— Problem requirements —
Write out exactly the lines of the entries below from the one holding "使用条件 (107, 2567)" to the one holding "2024年2月 (294, 1282)", inclusive, and leave out all other lines.

— Stored data —
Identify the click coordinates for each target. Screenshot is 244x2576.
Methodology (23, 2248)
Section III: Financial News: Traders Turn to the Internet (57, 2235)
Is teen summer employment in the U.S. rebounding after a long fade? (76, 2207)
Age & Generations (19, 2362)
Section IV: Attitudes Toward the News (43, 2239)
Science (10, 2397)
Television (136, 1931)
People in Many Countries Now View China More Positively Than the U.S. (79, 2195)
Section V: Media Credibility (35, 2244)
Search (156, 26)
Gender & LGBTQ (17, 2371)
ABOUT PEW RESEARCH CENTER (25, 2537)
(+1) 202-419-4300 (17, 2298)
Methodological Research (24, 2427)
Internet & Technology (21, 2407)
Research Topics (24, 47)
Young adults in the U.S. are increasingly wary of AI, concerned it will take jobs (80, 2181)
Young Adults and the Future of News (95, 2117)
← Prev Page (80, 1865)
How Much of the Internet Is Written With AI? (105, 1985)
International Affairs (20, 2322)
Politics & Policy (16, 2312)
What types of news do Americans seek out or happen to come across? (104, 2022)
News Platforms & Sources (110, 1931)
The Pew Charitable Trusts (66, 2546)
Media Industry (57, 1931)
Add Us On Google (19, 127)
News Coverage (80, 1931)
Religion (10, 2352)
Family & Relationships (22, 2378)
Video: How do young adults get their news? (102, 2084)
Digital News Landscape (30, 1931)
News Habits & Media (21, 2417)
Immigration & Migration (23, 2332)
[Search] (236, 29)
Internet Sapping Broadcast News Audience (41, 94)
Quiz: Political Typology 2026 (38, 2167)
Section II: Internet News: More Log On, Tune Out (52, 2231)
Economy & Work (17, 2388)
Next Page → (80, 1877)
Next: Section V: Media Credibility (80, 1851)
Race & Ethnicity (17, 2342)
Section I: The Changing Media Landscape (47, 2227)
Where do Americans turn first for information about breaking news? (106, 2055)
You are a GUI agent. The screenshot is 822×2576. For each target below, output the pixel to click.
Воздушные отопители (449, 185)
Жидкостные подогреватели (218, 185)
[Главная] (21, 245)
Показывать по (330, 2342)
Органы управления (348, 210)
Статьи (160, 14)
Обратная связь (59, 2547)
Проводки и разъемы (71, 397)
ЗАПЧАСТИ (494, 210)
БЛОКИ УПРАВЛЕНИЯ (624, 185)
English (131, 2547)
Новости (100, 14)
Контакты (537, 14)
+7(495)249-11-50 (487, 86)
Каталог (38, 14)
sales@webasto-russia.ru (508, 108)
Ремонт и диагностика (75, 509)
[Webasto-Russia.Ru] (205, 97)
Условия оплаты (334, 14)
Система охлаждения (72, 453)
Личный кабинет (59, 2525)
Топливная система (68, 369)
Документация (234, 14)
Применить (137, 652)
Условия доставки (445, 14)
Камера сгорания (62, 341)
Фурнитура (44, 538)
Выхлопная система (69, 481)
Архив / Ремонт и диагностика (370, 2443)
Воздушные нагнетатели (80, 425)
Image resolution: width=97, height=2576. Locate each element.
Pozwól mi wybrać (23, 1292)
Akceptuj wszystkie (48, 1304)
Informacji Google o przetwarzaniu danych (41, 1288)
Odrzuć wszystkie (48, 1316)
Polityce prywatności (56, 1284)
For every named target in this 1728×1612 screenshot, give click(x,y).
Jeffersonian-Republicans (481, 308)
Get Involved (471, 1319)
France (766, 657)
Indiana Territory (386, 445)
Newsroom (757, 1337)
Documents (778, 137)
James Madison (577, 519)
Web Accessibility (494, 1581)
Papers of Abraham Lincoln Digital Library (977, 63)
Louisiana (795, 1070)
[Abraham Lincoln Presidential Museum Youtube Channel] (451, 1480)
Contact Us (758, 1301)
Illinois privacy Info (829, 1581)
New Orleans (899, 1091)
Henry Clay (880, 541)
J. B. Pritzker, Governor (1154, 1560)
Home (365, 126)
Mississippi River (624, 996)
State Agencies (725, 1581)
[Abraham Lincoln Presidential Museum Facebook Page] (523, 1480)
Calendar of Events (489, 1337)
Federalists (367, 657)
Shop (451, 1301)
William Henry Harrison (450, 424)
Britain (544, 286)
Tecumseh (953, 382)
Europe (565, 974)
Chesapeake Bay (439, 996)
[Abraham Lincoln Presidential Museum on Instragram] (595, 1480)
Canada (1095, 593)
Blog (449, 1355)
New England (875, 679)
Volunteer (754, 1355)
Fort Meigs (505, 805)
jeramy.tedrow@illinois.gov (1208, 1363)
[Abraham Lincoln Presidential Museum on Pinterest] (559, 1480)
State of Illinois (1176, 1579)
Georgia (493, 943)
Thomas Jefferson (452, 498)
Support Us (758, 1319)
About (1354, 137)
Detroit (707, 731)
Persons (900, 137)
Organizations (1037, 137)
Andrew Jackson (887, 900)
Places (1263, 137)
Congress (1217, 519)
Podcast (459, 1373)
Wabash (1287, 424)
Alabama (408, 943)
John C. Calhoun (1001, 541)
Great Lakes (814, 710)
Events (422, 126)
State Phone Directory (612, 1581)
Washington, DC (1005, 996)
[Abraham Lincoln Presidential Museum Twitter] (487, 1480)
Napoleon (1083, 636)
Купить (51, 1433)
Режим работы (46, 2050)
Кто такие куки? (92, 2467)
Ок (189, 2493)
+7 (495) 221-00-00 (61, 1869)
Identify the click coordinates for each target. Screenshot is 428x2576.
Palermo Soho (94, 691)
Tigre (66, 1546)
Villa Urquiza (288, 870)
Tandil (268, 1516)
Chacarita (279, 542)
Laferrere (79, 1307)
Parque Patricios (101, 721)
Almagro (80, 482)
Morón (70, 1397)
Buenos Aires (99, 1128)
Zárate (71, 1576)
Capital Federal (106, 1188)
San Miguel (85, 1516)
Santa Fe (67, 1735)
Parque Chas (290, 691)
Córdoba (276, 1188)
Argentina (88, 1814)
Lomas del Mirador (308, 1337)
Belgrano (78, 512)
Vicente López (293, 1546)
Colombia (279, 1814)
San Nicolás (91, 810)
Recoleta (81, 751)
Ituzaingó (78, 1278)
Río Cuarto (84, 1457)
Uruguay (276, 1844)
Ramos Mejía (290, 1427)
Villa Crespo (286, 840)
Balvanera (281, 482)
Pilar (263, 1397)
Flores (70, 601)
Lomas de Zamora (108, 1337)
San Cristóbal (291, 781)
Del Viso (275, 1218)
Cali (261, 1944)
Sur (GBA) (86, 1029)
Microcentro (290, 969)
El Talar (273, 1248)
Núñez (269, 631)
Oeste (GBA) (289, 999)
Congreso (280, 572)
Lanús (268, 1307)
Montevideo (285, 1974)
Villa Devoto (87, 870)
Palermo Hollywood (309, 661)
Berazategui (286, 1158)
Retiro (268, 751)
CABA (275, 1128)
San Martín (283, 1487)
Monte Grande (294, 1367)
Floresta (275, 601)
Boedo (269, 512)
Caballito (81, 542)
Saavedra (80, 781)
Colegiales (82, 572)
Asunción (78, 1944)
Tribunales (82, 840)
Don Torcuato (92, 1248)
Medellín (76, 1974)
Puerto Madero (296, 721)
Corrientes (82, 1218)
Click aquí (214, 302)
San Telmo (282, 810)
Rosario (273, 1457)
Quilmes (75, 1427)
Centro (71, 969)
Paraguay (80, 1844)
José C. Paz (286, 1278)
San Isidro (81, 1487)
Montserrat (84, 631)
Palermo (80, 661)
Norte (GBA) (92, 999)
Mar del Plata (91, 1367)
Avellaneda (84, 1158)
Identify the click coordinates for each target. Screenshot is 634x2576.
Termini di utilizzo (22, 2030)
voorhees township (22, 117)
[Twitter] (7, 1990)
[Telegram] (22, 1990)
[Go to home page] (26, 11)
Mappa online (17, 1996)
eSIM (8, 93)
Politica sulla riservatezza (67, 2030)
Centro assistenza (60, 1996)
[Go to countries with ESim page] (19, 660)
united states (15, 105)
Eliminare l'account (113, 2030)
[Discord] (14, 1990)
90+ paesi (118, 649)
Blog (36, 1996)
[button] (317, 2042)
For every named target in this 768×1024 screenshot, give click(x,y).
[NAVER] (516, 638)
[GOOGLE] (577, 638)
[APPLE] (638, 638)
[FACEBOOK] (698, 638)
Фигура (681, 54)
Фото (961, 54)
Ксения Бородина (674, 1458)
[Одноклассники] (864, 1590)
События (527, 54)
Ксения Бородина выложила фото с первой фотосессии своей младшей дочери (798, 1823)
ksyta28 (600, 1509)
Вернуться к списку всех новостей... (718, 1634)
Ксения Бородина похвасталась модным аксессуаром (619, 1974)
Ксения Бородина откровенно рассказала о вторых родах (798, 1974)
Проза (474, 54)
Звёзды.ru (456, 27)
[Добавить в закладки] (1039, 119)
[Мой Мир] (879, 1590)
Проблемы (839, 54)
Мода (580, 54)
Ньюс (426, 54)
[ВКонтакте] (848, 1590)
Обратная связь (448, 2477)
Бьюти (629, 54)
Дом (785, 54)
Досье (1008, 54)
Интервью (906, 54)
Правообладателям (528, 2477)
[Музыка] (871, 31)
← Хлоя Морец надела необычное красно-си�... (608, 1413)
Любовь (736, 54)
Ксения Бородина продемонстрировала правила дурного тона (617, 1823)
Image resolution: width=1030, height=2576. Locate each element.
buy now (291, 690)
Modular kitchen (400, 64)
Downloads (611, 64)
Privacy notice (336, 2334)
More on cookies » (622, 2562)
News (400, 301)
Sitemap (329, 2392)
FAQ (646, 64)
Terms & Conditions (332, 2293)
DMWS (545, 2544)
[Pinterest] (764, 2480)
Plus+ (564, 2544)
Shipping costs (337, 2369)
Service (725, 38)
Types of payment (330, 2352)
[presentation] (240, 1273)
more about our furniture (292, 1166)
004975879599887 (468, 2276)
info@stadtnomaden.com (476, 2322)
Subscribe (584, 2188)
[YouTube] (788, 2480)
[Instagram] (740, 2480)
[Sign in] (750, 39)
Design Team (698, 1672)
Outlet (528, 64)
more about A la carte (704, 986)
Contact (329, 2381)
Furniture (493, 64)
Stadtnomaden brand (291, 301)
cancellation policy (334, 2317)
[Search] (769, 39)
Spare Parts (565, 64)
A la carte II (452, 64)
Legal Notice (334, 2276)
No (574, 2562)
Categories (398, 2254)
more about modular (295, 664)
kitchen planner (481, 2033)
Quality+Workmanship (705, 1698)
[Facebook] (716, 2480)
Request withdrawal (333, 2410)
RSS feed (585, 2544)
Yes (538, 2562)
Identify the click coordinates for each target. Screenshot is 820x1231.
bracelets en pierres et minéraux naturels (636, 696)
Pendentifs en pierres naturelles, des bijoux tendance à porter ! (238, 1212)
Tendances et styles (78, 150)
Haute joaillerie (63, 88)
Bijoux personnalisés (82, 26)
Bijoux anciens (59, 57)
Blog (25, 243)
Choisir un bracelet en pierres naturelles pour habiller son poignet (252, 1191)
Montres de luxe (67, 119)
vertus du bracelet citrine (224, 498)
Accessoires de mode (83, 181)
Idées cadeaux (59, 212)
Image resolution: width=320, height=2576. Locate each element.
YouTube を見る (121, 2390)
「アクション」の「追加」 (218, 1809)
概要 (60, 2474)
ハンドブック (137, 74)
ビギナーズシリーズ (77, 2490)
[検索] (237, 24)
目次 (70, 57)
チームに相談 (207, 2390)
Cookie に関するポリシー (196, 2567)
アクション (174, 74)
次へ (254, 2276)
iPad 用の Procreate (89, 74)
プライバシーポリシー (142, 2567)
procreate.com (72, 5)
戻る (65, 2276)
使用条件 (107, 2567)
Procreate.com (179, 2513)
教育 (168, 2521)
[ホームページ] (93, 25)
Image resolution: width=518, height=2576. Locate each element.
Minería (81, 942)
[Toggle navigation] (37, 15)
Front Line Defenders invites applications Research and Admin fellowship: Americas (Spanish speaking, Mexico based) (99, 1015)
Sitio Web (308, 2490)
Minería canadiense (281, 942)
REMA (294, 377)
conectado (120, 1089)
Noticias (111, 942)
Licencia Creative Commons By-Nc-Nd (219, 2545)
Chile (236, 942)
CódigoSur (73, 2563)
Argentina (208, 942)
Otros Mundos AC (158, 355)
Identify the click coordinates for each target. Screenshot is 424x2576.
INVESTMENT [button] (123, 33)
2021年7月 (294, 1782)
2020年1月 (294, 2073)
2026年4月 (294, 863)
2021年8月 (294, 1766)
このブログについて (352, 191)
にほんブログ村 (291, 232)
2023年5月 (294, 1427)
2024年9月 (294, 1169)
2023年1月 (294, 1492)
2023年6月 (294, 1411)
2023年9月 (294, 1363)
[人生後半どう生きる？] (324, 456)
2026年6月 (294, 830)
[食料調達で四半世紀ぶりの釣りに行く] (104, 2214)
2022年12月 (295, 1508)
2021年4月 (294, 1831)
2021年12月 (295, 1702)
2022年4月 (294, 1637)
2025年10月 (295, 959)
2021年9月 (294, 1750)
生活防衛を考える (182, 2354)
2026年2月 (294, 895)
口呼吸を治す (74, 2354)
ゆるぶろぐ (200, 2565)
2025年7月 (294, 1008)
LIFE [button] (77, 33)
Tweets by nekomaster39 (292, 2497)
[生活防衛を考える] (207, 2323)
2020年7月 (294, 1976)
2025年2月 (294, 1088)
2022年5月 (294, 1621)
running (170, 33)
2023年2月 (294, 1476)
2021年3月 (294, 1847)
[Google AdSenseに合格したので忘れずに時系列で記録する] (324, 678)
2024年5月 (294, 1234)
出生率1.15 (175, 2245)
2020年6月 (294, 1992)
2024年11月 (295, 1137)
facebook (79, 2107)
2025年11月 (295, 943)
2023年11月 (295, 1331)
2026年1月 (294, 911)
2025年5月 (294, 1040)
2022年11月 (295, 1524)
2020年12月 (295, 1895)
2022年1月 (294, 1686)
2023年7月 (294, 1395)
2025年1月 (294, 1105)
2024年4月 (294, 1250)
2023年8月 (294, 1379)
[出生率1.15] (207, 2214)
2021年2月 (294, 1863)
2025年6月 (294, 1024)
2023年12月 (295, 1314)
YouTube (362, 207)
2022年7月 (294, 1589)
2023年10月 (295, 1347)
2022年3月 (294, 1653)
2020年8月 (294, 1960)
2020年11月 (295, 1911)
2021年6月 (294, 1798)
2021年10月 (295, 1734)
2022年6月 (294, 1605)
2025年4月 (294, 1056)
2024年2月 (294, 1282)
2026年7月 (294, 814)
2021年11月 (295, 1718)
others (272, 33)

— Solution for this exercise —
使用条件 (107, 2567)
Procreate.com (179, 2513)
教育 (168, 2521)
[ホームページ] (93, 25)
Image resolution: width=518, height=2576. Locate each element.
Minería (81, 942)
[Toggle navigation] (37, 15)
Front Line Defenders invites applications Research and Admin fellowship: Americas (Spanish speaking, Mexico based) (99, 1015)
Sitio Web (308, 2490)
Minería canadiense (281, 942)
REMA (294, 377)
conectado (120, 1089)
Noticias (111, 942)
Licencia Creative Commons By-Nc-Nd (219, 2545)
Chile (236, 942)
CódigoSur (73, 2563)
Argentina (208, 942)
Otros Mundos AC (158, 355)
Identify the click coordinates for each target. Screenshot is 424x2576.
INVESTMENT [button] (123, 33)
2021年7月 (294, 1782)
2020年1月 (294, 2073)
2026年4月 (294, 863)
2021年8月 (294, 1766)
このブログについて (352, 191)
にほんブログ村 (291, 232)
2023年5月 (294, 1427)
2024年9月 (294, 1169)
2023年1月 (294, 1492)
2023年6月 (294, 1411)
2023年9月 (294, 1363)
[人生後半どう生きる？] (324, 456)
2026年6月 (294, 830)
[食料調達で四半世紀ぶりの釣りに行く] (104, 2214)
2022年12月 (295, 1508)
2021年4月 (294, 1831)
2021年12月 (295, 1702)
2022年4月 (294, 1637)
2025年10月 (295, 959)
2021年9月 (294, 1750)
生活防衛を考える (182, 2354)
2026年2月 (294, 895)
口呼吸を治す (74, 2354)
ゆるぶろぐ (200, 2565)
2025年7月 (294, 1008)
LIFE [button] (77, 33)
Tweets by nekomaster39 (292, 2497)
[生活防衛を考える] (207, 2323)
2020年7月 (294, 1976)
2025年2月 (294, 1088)
2022年5月 (294, 1621)
running (170, 33)
2023年2月 (294, 1476)
2021年3月 (294, 1847)
[Google AdSenseに合格したので忘れずに時系列で記録する] (324, 678)
2024年5月 (294, 1234)
出生率1.15 (175, 2245)
2020年6月 (294, 1992)
2024年11月 (295, 1137)
facebook (79, 2107)
2025年11月 (295, 943)
2023年11月 (295, 1331)
2026年1月 (294, 911)
2025年5月 (294, 1040)
2022年11月 (295, 1524)
2020年12月 (295, 1895)
2022年1月 (294, 1686)
2023年7月 (294, 1395)
2025年1月 (294, 1105)
2024年4月 (294, 1250)
2023年8月 (294, 1379)
[出生率1.15] (207, 2214)
2021年2月 (294, 1863)
2025年6月 (294, 1024)
2023年12月 (295, 1314)
YouTube (362, 207)
2022年7月 (294, 1589)
2023年10月 (295, 1347)
2022年3月 (294, 1653)
2020年8月 (294, 1960)
2020年11月 (295, 1911)
2021年6月 (294, 1798)
2021年10月 (295, 1734)
2022年6月 (294, 1605)
2025年4月 (294, 1056)
2024年2月 (294, 1282)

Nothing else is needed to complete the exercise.